Thursday, September 27, 2012

A tale of two credit scores: borrowers vs. lenders

WASHINGTON – Sept. 27, 2012 – When reviewing their credit reports, one in five consumers likely see a different credit score than the one a creditor uses to price a loan, according to the Consumer Financial Protection Bureau (CFPB). The discrepancy has the agency concerned.

Lenders use credit scores to help determine the interest rate they’ll charge customers – higher credit scores often receive the best rates.

“Many consumers incorrectly believe that the scores they purchase are the same ones used by lenders,” according to a CFPB report. As such, a “substantial minority” of consumers are at risk of overpaying for credit or applying for loans they have little chance of receiving.

Even the slightest variation in credit scores can make a big difference, and the discrepancies have the potential to hamper a person’s chances for qualifying for certain kinds of home loans, according to the CFPB.

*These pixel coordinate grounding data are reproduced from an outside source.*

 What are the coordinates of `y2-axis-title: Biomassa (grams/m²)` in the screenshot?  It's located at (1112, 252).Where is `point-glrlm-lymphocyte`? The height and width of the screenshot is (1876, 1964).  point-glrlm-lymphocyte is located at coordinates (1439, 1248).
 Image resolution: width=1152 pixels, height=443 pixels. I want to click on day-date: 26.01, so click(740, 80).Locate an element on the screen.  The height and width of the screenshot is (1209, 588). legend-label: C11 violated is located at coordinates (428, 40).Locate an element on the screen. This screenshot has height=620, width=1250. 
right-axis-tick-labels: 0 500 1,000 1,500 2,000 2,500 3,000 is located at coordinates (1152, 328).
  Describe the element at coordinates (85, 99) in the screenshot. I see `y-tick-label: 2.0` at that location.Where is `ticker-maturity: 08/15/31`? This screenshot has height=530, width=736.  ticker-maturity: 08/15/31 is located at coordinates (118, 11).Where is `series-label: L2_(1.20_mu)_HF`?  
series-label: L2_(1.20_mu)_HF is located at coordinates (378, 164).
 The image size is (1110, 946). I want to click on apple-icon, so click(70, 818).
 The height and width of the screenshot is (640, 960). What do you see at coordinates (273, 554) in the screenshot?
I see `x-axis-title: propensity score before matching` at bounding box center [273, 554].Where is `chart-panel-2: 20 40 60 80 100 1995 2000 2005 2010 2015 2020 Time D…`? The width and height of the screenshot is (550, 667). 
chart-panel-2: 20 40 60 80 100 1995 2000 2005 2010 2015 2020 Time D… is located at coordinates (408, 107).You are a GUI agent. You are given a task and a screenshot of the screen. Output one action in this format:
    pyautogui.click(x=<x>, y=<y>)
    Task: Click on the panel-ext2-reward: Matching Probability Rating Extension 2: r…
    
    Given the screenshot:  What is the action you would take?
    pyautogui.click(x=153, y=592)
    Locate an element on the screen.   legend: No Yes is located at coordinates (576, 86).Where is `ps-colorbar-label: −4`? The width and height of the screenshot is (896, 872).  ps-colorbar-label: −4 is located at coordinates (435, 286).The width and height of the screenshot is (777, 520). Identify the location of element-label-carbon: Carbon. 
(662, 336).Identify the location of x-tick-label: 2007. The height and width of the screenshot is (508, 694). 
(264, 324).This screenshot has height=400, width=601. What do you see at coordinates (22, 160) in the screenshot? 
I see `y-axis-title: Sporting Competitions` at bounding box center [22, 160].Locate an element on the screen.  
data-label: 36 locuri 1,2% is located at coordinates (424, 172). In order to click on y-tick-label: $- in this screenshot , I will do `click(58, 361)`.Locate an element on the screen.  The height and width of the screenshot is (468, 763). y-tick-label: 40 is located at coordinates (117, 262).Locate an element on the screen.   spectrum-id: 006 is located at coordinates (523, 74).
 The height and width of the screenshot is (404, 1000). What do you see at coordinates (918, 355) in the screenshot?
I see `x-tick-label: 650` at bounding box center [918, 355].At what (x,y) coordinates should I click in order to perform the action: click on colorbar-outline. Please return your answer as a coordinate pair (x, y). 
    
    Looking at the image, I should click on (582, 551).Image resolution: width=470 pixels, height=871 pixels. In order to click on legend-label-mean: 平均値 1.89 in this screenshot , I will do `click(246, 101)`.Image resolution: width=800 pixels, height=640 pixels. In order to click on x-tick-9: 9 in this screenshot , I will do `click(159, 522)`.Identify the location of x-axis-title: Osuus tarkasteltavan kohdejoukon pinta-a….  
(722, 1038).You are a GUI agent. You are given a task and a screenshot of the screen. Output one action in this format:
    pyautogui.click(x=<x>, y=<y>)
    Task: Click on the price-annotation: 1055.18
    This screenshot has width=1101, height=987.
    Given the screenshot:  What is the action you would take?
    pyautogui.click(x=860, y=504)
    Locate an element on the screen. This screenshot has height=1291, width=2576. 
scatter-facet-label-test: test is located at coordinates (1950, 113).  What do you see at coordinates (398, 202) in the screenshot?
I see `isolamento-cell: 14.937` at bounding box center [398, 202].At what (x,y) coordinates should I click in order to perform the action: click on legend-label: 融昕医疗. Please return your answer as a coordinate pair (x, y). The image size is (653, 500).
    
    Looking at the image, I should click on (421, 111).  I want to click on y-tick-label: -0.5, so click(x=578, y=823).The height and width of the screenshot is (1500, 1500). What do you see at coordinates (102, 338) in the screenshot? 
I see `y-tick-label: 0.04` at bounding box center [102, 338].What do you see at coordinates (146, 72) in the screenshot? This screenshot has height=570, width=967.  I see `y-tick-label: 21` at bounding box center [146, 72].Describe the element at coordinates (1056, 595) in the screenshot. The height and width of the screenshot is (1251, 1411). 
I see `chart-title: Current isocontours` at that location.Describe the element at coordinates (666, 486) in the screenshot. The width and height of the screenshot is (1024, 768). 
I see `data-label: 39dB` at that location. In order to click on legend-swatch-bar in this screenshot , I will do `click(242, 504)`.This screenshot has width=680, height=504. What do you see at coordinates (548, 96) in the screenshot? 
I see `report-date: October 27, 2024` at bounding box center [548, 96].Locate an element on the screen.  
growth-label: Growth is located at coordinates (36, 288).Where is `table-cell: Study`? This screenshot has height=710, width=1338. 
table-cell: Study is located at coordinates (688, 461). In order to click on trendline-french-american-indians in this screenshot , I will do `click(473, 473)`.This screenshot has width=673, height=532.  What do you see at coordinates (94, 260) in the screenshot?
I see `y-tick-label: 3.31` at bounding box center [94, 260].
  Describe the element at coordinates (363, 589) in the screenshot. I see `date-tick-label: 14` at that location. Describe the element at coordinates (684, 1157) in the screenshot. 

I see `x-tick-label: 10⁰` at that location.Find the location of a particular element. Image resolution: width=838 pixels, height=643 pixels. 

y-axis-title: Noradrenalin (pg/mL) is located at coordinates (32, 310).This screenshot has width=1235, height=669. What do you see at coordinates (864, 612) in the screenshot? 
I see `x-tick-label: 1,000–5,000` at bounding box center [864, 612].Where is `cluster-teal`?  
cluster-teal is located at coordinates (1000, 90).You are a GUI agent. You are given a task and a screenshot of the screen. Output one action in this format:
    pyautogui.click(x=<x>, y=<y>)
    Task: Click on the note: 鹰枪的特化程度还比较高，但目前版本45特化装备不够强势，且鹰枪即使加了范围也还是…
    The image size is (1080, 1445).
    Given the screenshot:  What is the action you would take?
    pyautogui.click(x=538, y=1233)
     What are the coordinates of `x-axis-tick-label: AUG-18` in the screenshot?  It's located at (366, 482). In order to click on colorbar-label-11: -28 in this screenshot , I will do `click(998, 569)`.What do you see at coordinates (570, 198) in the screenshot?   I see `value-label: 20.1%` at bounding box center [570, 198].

The CFPB sites FICO scores, which are widely used by lenders, as an example. FICO has different credit scoring models for lenders, and it can be different than what consumers see. VantageScore also has different types of credit scores, CFPB says.

CFPB is evaluating the accuracy of credit reporting firms’ service to consumers. It encourages consumers not to focus on a score’s number when they review credit reports, but to check the accuracy of the payment history firms use to calculate scores. Consumers correct errors on the payment histories within reports because it can help improve their scores.